A little over one year ago, I sent off a proposal. I’d never
done such a thing. It was kind of exciting. Also a little scary. Okay, maybe a
little more than a little scary. It was pretty terrifying. Why? Because it
wasn’t just a proposal for one book. It was the proposal for five books. I
figured if I had an editor’s attention, I might as well take advantage of it.
Right?
I didn’t really know what to expect. But what I expected
most—my biggest hope—was to get an email back saying the stories looked
interesting. What I got back was an email saying she wanted them. All of them.
Not only did she want them, she was giving me contracts for all five books. I
just needed to come up with a series name. Universal Defiance was born.
I think I’m comfortable saying I didn’t sink. I got it done.
And I’m inordinately proud of the story I told. I don’t think I compromised my
vision in any way, shape or form. But by no means can this journey be equated
to the graceful strokes of swimming. I am a swimmer. It’s my sport. And I know
what I’ve done over the past year bears no resemblance to it.
The bottom line is, writing is hard.
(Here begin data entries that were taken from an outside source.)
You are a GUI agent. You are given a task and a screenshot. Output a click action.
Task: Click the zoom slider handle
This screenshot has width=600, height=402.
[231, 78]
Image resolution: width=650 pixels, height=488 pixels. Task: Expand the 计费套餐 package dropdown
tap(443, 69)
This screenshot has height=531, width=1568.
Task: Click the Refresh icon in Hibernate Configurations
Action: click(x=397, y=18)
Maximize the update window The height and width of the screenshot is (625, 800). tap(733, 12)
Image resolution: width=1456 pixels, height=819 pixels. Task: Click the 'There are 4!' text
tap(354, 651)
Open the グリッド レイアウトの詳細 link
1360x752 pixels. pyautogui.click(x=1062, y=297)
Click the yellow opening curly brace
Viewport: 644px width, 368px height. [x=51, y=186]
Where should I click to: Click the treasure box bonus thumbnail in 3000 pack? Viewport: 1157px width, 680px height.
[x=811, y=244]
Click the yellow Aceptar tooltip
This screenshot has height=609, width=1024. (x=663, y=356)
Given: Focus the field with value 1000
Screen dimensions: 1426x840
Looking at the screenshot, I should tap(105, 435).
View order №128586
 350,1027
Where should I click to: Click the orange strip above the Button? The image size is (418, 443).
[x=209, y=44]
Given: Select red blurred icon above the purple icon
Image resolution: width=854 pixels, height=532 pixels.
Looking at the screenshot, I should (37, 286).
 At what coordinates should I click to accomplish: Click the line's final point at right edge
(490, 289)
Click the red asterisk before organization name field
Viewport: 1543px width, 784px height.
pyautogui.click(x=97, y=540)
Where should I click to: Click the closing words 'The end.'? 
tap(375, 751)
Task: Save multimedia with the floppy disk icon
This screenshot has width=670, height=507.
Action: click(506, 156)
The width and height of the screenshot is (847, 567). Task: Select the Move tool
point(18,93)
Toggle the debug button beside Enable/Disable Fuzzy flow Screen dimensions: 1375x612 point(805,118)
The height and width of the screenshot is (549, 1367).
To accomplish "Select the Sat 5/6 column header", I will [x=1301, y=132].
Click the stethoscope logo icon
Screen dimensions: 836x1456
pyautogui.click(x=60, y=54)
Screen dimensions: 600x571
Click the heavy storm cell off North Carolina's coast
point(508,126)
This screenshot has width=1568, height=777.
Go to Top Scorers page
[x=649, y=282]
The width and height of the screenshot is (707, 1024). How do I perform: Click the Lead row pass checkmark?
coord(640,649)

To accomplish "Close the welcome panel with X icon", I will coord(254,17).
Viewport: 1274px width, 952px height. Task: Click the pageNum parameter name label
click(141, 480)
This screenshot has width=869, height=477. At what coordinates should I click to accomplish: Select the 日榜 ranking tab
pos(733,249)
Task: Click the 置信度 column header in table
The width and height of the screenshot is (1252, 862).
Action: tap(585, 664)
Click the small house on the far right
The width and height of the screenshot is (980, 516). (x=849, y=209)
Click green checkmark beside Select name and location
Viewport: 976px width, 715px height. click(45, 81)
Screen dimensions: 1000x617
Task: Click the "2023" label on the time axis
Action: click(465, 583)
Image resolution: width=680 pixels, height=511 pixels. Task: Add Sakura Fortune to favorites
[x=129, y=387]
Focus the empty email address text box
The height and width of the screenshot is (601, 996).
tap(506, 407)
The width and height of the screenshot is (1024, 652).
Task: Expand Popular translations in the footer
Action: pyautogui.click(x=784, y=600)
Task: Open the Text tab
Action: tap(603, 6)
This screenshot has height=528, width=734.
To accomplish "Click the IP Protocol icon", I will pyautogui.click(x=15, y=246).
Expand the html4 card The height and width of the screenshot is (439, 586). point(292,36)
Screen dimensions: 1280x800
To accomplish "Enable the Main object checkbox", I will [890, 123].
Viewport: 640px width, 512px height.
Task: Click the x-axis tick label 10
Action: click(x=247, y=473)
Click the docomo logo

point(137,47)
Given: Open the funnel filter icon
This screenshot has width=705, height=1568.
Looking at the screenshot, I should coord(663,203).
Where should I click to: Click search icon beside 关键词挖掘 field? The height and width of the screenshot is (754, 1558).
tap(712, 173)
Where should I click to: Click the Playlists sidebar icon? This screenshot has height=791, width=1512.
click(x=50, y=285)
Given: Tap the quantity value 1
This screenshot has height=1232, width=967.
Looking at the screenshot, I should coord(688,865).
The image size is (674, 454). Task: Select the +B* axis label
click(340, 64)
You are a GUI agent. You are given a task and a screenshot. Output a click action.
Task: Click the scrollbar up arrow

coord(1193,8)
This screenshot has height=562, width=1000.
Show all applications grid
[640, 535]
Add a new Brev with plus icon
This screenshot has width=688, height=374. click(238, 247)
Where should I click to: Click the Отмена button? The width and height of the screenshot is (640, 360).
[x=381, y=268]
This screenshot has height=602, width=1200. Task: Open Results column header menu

And there are moments,
when I look back, that I’m not overly proud of. Private moments—mind you.
Moments of doubt, despair, and frustration. Moments where I swore I’d never
write another word for as along as I drew breath. But, thankfully, those
moments passed. And when they did, I clung to my work and my worlds with
nothing more than raw determination.
No. I did not swim. But I think it might be fair to say I
treaded water admirably. And sometimes that takes more skill than swimming.